Sponsored by AlluxaJan 30 2017
Thin film optical filters have always been a challenge to specify because of their complex nature and varied end-use applications. This article describes the main types of filters and provides guidelines on how to specify key attributes, while also optimizing the cost.
The following filter types are discussed:
- Band pass types of ultra-square high cavity count, ultra-narrow and soft coating replacements
- Polychroic and Dichroic tilted beamsplitter filters
Substrates
Borofloat 33, NBK7, and fused silica (or equivalents) are the most standard substrates for thin film filters. Alluxa strongly discourages using “green” float glass and color glass except for specialty or extremely low cost applications. For most applications, the thin film equivalent of a color glass is lower cost and higher performance.
Color glass is manufactured in limited shapes and sizes, which restricts the effective load sizes of each coating lot. Green glass suffers from absorption, scatter, and auto-fluorescence and other “low quality” faults. Laminated filters that sandwich a number of green glass substrates between environmentally sensitive and fragile coatings should be avoided other than for laboratory scale experiments.

# INFORMATION SHOWN:

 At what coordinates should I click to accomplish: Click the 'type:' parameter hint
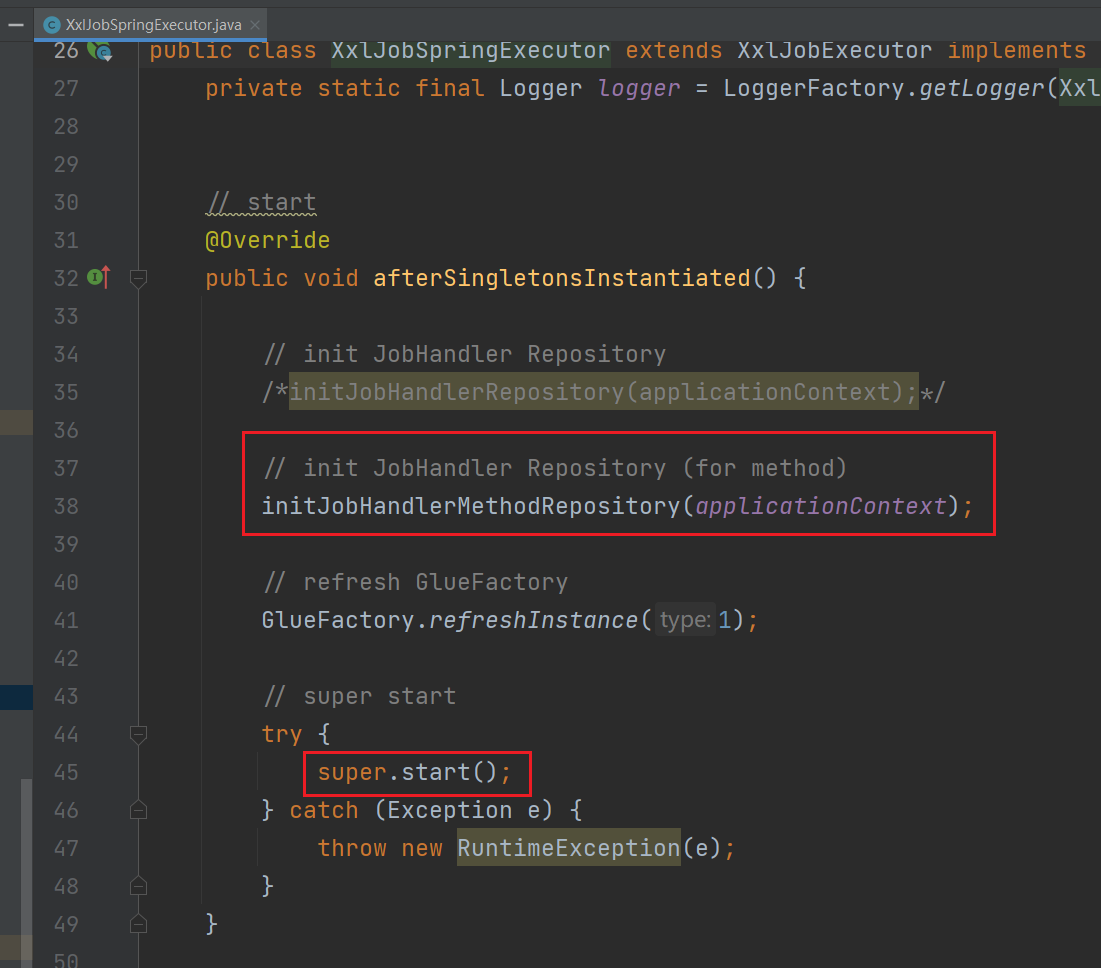click(x=685, y=620)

# WRITTEN INSTRUCTION:
Continue the article on specifying thin film optical filters, beginning after its final sentence.

# TASK ANSWER:
Precision filters have to be deposited on flat substrates. Although curved substrates can be used, they tend to cause thickness variations which degrade performance.
Background: Light Sources, Detectors
A filter does not have to be specified in wavelength for transmission range, blocking range, or reflection range beyond either the detector range or the light source range. For example, photomultipliers and silicon detectors have very clear response curves, and there is no gain other than the extra cost caused by specifying past its response curve.
Similarly, for LED and laser diode “clean up” filter applications, there is no benefit to specifying the blocking range beyond the relatively narrow emission spectrum.
Blocking and transmission has to be specified as average levels unless a discrete light source such as a laser has to be blocked or transmitted. Often, thin films filters display uneven blocking levels and very narrow spikes that can rise 1 or even 2 OD above the average blocking levels, but as spikes have a very narrow spectral bandwidth they do not have a major impact on signal to noise ratio or blocking level performance.
Bandpass Filters
A spectral band is selected by bandpass filters to transmit while rejecting light outside that band. Traditionally, these filters were specified with half-power bandwidth (HPBW), center wavelength (CWL), and peak transmission. A more advanced and precise way to specify is to provide a variety of wavelengths to transmit, the level of transmission, and a range of wavelengths to reject.
The gap between these ranges is used as a single specification to capture the tolerance of the filter for centering, uniformity, filter slope, and manufacturing margin.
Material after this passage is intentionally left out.